Listed entries:
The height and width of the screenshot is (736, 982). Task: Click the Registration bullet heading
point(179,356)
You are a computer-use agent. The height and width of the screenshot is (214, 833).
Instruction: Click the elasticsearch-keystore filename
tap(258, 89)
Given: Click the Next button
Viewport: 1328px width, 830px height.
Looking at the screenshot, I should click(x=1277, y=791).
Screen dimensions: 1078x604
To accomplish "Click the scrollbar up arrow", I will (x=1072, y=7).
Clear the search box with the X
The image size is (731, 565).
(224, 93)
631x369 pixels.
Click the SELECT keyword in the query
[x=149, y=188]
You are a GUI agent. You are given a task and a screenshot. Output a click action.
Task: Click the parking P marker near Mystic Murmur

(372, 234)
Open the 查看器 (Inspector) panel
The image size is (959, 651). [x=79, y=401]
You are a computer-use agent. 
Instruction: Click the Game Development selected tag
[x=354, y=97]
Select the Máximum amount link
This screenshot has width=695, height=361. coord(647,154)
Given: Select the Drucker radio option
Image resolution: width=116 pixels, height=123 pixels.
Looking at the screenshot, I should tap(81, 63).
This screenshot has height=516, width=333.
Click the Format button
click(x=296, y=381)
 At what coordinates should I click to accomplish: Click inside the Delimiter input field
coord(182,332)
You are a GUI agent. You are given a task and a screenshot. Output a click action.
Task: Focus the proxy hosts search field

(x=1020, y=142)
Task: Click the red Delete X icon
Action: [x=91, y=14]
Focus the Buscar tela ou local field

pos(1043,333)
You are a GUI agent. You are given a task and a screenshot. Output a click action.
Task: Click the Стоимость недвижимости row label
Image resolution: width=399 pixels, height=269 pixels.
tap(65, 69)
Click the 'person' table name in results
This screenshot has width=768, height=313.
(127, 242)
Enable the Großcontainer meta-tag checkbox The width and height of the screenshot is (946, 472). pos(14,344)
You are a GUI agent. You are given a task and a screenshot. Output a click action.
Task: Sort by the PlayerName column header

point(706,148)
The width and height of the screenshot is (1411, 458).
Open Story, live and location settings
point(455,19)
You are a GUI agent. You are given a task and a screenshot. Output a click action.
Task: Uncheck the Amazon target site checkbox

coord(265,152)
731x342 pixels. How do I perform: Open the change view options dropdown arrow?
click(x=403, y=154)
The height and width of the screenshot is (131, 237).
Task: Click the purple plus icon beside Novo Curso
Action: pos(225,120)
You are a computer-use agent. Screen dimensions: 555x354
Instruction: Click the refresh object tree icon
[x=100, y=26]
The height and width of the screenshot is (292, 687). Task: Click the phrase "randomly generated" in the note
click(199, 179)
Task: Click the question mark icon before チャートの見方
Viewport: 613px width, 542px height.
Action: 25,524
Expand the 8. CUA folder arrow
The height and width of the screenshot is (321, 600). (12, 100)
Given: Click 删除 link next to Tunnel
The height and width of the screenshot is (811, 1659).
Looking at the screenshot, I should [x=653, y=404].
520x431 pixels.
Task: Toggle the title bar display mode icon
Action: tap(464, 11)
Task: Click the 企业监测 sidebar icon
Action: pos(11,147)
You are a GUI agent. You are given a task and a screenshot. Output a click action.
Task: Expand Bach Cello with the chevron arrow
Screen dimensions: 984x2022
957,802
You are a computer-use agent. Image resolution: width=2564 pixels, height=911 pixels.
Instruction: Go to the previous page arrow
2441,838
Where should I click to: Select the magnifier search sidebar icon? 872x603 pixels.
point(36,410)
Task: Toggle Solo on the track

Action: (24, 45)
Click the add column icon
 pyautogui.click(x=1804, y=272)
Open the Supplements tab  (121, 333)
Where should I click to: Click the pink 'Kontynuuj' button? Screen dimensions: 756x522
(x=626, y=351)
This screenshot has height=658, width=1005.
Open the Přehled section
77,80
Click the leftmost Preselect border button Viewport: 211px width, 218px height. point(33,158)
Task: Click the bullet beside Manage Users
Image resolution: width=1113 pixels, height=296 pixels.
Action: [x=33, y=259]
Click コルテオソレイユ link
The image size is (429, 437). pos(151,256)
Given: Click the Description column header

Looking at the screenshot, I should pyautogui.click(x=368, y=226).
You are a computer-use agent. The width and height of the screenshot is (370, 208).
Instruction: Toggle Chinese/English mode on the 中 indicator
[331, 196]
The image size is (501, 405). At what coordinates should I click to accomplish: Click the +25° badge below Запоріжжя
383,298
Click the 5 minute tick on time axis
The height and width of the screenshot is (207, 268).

Aim of the task: Copy out word for word the part of the records that opens with the first line and closes with the line containing "tap(258, 89)", including both of those lines.

Problem solution:
The height and width of the screenshot is (736, 982). Task: Click the Registration bullet heading
point(179,356)
You are a computer-use agent. The height and width of the screenshot is (214, 833).
Instruction: Click the elasticsearch-keystore filename
tap(258, 89)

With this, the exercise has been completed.